== Description of the task ==
Render the listing below as a Markdown table with two columns, Row and Line, giving each nonblank line its own row and numbering the rows in order.

== Exercise inputs ==

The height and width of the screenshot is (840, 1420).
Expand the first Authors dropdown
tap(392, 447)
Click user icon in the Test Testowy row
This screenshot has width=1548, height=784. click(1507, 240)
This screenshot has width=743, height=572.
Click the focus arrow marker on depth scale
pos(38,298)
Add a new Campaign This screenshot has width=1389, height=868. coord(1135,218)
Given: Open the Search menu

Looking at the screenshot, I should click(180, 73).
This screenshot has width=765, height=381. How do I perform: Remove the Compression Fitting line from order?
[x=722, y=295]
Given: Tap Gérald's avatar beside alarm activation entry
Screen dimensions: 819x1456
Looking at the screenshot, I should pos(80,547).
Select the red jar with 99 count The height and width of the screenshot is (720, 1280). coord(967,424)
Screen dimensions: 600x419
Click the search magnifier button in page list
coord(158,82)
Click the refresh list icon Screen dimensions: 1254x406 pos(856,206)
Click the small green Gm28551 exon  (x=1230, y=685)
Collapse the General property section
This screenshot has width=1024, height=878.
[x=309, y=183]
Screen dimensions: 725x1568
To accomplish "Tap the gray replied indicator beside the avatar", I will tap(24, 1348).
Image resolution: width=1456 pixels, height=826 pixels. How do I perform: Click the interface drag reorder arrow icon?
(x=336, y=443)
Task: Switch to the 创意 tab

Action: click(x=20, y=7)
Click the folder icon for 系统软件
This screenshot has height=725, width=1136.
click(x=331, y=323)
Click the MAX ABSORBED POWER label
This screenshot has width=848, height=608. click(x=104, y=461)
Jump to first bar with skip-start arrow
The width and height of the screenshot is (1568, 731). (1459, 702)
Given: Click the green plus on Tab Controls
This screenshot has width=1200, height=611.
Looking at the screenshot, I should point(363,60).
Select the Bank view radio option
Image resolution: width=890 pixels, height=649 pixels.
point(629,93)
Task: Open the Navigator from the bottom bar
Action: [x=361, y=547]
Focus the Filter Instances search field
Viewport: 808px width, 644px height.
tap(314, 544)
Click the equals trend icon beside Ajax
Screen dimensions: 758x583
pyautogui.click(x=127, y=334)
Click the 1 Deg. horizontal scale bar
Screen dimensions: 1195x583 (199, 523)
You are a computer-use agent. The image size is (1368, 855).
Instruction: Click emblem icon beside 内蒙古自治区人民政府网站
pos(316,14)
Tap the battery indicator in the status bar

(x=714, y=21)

== Solution to the exercise ==
| Row | Line |
|---|---|
| 1 | The height and width of the screenshot is (840, 1420). |
| 2 | Expand the first Authors dropdown |
| 3 | tap(392, 447) |
| 4 | Click user icon in the Test Testowy row |
| 5 | This screenshot has width=1548, height=784. click(1507, 240) |
| 6 | This screenshot has width=743, height=572. |
| 7 | Click the focus arrow marker on depth scale |
| 8 | pos(38,298) |
| 9 | Add a new Campaign This screenshot has width=1389, height=868. coord(1135,218) |
| 10 | Given: Open the Search menu |
| 11 | Looking at the screenshot, I should click(180, 73). |
| 12 | This screenshot has width=765, height=381. How do I perform: Remove the Compression Fitting line from order? |
| 13 | [x=722, y=295] |
| 14 | Given: Tap Gérald's avatar beside alarm activation entry |
| 15 | Screen dimensions: 819x1456 |
| 16 | Looking at the screenshot, I should pos(80,547). |
| 17 | Select the red jar with 99 count The height and width of the screenshot is (720, 1280). coord(967,424) |
| 18 | Screen dimensions: 600x419 |
| 19 | Click the search magnifier button in page list |
| 20 | coord(158,82) |
| 21 | Click the refresh list icon Screen dimensions: 1254x406 pos(856,206) |
| 22 | Click the small green Gm28551 exon  (x=1230, y=685) |
| 23 | Collapse the General property section |
| 24 | This screenshot has width=1024, height=878. |
| 25 | [x=309, y=183] |
| 26 | Screen dimensions: 725x1568 |
| 27 | To accomplish "Tap the gray replied indicator beside the avatar", I will tap(24, 1348). |
| 28 | Image resolution: width=1456 pixels, height=826 pixels. How do I perform: Click the interface drag reorder arrow icon? |
| 29 | (x=336, y=443) |
| 30 | Task: Switch to the 创意 tab |
| 31 | Action: click(x=20, y=7) |
| 32 | Click the folder icon for 系统软件 |
| 33 | This screenshot has height=725, width=1136. |
| 34 | click(x=331, y=323) |
| 35 | Click the MAX ABSORBED POWER label |
| 36 | This screenshot has width=848, height=608. click(x=104, y=461) |
| 37 | Jump to first bar with skip-start arrow |
| 38 | The width and height of the screenshot is (1568, 731). (1459, 702) |
| 39 | Given: Click the green plus on Tab Controls |
| 40 | This screenshot has width=1200, height=611. |
| 41 | Looking at the screenshot, I should point(363,60). |
| 42 | Select the Bank view radio option |
| 43 | Image resolution: width=890 pixels, height=649 pixels. |
| 44 | point(629,93) |
| 45 | Task: Open the Navigator from the bottom bar |
| 46 | Action: [x=361, y=547] |
| 47 | Focus the Filter Instances search field |
| 48 | Viewport: 808px width, 644px height. |
| 49 | tap(314, 544) |
| 50 | Click the equals trend icon beside Ajax |
| 51 | Screen dimensions: 758x583 |
| 52 | pyautogui.click(x=127, y=334) |
| 53 | Click the 1 Deg. horizontal scale bar |
| 54 | Screen dimensions: 1195x583 (199, 523) |
| 55 | You are a computer-use agent. The image size is (1368, 855). |
| 56 | Instruction: Click emblem icon beside 内蒙古自治区人民政府网站 |
| 57 | pos(316,14) |
| 58 | Tap the battery indicator in the status bar |
| 59 | (x=714, y=21) |